Merak ediyordum, acaba bu adamın kalbinde tutku denen bir şey var mıydı? Diğer insanlar gibi bu adam da hiç ağlamış, öfkelenmiş ve şaşırmış mıydı? Kocamın soğuk kişiliği karşısında sadece avutulamaz bir yalnızlık hissetmekle kalmayıp farkına bile varmadan içimde şeytanî bir merak duygusu uyanmıştı. Bu duygu, benim önceki aşk ilişkimin, Mitsuko-san’la yaşadıklarımın ve sonrasındaki olayların kaynağı olmuştu.”
20. yüzyıl Japon edebiyatının devlerinden, büyük eserlerin yaratıcısı Cuniçiro Tanizaki, kariyeri boyunca ülkesinde döneminin en büyük yazarı olarak kabul gördü, daha sonra ise Haruki Murakami, Yasunari Kavabata ve Yukio Mişima’yla birlikte savaş sonrası Japon edebiyatının “büyük dörtlü”sünden biri olarak anıldı. Eserlerinde kadın erkek ilişkilerini, erotizmi ve saplantıları cesurca işleyen Tanizaki, Bataklık’ta kıskançlık ve aldatma üzerine gerilim dolu bir hikâye anlatıyor.

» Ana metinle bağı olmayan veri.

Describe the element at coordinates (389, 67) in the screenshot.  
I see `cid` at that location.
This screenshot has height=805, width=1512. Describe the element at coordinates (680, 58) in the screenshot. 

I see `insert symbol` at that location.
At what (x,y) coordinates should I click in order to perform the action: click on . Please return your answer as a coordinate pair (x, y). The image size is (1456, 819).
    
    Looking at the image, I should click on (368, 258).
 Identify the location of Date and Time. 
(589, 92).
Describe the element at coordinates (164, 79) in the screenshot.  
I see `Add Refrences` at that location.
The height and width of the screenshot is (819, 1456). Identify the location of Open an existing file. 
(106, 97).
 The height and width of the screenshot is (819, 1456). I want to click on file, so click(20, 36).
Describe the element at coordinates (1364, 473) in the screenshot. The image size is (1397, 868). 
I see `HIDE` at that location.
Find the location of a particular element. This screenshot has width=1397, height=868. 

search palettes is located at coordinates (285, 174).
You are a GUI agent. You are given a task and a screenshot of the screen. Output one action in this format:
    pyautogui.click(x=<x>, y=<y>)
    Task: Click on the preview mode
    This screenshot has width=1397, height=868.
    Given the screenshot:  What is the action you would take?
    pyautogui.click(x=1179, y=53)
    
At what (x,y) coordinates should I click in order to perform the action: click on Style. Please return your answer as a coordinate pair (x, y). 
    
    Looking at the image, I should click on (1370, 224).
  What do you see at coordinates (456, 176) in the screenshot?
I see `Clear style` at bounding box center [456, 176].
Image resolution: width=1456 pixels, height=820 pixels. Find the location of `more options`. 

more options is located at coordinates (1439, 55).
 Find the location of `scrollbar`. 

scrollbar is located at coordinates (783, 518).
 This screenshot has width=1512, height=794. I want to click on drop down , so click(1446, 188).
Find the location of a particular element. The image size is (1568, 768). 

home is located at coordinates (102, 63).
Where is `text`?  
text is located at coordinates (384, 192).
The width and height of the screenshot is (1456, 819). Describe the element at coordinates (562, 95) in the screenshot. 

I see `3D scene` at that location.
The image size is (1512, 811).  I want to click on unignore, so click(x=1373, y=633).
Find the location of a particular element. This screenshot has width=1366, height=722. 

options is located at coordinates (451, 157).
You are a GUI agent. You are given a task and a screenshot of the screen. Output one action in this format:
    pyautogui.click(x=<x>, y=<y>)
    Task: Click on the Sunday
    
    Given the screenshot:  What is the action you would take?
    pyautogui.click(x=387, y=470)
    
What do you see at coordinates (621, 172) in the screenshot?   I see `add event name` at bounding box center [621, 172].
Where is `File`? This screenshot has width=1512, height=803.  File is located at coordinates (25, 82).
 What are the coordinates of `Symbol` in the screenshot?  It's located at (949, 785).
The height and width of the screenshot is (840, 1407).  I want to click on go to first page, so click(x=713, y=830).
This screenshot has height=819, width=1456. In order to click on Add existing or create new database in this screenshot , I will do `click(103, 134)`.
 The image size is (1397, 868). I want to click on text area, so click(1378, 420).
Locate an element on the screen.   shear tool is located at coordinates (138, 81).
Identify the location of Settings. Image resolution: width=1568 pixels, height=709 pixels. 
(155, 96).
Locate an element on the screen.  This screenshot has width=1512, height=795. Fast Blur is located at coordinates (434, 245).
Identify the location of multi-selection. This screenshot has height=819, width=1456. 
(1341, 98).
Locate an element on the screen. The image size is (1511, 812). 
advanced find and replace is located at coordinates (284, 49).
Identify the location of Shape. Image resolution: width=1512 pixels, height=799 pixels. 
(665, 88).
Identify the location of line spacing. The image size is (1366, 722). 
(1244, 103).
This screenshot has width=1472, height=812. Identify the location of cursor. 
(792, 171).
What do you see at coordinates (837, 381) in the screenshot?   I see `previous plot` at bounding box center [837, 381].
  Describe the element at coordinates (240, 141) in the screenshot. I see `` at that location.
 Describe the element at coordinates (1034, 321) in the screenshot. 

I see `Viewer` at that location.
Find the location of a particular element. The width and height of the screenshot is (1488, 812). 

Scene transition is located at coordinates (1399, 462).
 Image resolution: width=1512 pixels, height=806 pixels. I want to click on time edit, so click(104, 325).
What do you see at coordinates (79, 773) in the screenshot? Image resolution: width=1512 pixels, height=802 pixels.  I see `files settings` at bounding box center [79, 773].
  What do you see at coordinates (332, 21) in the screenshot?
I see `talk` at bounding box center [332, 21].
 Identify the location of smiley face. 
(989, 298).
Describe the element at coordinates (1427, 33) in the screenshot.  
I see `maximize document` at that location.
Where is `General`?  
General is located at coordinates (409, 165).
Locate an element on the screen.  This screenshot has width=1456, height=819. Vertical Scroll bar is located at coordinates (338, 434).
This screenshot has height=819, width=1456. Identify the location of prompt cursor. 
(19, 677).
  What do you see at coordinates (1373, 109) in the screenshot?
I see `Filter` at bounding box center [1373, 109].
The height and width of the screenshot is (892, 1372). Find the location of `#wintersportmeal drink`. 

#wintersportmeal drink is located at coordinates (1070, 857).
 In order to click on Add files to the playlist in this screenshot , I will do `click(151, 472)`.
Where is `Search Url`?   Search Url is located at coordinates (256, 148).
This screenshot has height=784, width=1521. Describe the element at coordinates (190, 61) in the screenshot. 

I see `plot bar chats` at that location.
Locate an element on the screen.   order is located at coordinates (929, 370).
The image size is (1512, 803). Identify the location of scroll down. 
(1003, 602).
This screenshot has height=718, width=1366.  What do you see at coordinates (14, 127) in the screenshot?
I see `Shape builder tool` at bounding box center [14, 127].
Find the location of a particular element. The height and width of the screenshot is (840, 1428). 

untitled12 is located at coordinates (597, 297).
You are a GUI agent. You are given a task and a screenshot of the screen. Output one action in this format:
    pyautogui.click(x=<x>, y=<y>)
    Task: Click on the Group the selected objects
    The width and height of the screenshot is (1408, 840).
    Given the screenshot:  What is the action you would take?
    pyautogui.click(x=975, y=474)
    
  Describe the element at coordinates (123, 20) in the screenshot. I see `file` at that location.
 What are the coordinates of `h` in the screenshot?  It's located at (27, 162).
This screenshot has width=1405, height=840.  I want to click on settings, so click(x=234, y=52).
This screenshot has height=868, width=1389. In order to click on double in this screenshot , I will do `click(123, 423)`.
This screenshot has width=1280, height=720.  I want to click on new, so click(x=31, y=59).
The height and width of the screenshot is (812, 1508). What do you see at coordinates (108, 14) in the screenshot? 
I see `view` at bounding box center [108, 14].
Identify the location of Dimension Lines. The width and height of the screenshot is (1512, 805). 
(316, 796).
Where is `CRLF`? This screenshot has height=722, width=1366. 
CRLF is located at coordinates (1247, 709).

Sonoko, heyecansız bir evliliği olan kültürlü bir Osaka kadınıdır. Şehirde bir sanat kursuna gitmeye karar verdiğinde, zeki olduğu kadar güzel ve karizmatik bir kadın olan olağanüstü Mitsuko’yla tanışır. Sonoko, Mitsuko’ya âşık olur ve ikili tutkulu bir ilişkiye başlar. Başta her şey güzel giderken Sonoko kısa süre içinde kendisini seks, aşağılama ve aldatmacadan oluşan bir bataklığın içinde bulacaktır.